[Tarefa A]: Liste todos os nomes próprios de pessoas citados no trecho sobre a obrigação com a kituta.
[Tarefa B]: Dê continuidade ao trecho sobre a obrigação com a kituta a partir da última frase apresentada.

[Trecho da página]:
================================

Depois da fala de Kaualende, um novo ritual foi feito, não só pelo kilamba, mas também pelos kimbandas que estavam no local, com o oferecimento de bebidas ritualizadas, toque de guizos e danças. A partir daquele encontro (e da primeira obrigação feita), Kaualende e toda a sua geração serviriam à kituta, ou seja, em toda festa ou invocação a ela, deveria fazer-se presente a família de Kaualende e seus descendentes. Além disso, em toda gravidez se faria uma obrigação para a “sereia”, pois senão o filho nasceria com alguma deformação.
Assim, Mbombo, filha de Kaualende e mãe de Kahitu, nascera saudável e já sabendo das obrigações que tinha para com a “sereia”. Ao se casar com Mukita, cumprira, dedicadamente, esse seu compromisso com os quatro primeiros filhos, menos com o último, Kahitu. E, talvez por essa razão, este nascera com uma deficiência física.

================================

[Conjunto de entradas]:

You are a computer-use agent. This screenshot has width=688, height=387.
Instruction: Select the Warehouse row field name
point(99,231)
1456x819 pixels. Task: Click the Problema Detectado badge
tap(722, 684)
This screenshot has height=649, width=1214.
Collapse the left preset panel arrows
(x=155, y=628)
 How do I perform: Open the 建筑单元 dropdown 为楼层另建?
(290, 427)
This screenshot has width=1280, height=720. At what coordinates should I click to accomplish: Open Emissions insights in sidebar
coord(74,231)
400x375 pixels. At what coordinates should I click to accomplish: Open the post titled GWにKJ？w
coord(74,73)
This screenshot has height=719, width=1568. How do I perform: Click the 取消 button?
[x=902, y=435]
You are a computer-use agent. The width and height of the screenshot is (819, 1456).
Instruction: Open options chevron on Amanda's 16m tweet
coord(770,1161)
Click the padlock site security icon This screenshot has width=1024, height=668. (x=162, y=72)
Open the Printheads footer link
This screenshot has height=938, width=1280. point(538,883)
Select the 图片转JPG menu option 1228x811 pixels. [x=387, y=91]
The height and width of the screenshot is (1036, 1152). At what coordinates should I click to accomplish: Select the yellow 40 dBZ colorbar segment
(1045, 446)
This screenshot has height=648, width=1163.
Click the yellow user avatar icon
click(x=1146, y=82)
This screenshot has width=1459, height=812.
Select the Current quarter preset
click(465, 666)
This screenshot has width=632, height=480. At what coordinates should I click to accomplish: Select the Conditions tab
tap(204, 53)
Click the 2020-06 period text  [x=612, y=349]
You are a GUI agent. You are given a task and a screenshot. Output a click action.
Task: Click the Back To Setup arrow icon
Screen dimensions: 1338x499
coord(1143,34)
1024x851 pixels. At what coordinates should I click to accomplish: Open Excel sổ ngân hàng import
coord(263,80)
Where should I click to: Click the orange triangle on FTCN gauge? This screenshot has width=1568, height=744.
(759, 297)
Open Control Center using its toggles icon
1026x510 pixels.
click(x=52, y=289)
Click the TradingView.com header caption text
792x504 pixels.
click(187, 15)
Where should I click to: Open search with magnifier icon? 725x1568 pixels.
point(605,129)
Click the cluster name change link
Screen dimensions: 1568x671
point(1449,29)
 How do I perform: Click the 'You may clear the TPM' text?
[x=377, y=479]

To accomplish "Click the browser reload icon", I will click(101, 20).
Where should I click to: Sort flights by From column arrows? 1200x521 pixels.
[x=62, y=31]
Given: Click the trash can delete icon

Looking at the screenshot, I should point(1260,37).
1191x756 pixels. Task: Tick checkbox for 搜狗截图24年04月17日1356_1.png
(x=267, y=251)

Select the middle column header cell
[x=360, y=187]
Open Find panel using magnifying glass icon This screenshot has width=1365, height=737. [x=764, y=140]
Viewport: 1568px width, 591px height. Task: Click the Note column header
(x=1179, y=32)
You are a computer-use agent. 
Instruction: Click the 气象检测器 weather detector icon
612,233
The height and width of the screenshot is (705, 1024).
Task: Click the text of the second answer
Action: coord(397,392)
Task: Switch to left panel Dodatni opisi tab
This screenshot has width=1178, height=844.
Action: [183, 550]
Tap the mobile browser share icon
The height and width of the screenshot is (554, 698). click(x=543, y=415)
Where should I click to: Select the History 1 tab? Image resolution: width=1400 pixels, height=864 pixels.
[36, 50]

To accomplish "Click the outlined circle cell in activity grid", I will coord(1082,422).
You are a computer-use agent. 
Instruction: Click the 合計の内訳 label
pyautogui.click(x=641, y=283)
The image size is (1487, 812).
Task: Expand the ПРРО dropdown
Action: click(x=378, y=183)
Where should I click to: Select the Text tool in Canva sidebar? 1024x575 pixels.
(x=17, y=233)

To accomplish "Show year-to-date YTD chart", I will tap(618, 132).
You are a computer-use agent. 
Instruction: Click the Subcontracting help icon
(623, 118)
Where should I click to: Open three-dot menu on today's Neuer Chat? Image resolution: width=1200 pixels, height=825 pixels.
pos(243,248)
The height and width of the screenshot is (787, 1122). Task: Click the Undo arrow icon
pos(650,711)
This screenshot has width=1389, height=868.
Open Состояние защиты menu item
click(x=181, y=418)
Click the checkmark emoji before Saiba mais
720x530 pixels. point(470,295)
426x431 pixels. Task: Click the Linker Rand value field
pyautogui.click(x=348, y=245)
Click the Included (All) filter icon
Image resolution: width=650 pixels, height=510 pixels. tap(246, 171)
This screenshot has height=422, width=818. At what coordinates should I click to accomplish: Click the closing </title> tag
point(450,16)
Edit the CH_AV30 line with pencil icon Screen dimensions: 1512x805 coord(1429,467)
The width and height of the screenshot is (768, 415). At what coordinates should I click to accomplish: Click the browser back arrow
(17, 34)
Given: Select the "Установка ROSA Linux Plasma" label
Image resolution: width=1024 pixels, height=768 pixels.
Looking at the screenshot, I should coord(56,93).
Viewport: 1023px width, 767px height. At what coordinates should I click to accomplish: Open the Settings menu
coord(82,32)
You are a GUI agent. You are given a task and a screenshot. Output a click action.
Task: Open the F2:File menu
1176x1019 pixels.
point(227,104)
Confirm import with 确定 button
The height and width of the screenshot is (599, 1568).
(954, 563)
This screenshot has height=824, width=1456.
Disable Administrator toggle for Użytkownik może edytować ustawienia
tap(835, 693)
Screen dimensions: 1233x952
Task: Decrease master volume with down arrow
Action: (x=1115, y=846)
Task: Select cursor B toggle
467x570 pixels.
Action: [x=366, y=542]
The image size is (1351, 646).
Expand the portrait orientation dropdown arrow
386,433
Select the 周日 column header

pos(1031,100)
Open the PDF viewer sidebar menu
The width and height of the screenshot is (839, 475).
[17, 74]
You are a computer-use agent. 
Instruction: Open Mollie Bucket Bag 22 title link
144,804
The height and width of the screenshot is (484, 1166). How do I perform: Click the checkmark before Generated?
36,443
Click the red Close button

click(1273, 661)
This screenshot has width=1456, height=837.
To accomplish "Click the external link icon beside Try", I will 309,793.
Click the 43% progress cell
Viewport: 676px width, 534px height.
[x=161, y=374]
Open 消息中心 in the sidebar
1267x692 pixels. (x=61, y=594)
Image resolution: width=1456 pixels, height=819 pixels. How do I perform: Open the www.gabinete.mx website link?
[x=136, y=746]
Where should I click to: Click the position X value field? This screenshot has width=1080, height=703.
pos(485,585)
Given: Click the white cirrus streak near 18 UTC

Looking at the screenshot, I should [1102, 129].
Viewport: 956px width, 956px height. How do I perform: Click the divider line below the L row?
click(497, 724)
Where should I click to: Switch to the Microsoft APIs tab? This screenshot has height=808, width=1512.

================================

[Resposta correta A]: Kaualende, Mbombo, Kahitu e Mukita.

[Resposta correta B]:
Considerações finais
A articulação social da diferença Kimbundu/português foi uma negociação complexa, em andamento, que procurou conferir autoridade aos hibridismos culturais que emergiram naquele momento de transformação histórica, ocasionada pela maior presença missionária e europeia, sendo tais hibridismos uma forma pela qual as pessoas daquele contexto lidaram com as mudanças modernas, muitas das quais traumáticas.
Na Angola da primeira metade do século XX (e até mesmo em tempos recentes), conciliar visões de mundo conflitantes, e até mesmo antagônicas, fazia parte do processo geral de acomodação em um contexto no qual os povos Kimbundu e português se ligaram uns aos outros pela imposição da situação colonial. Assim, podemos entender as costuras e articulações da sanzala e do universo mítico-religioso descrito por Xitu, cujo amplo processo de misturas e mestiçagens com a manutenção de determinados elementos da cultura tradicional Kimbundu funcionava como uma reação de sobrevivência e resistência a uma situação instável e imprevisível devido à presença missionária e ao questionamento, mas também reafirmação, das tradições locais.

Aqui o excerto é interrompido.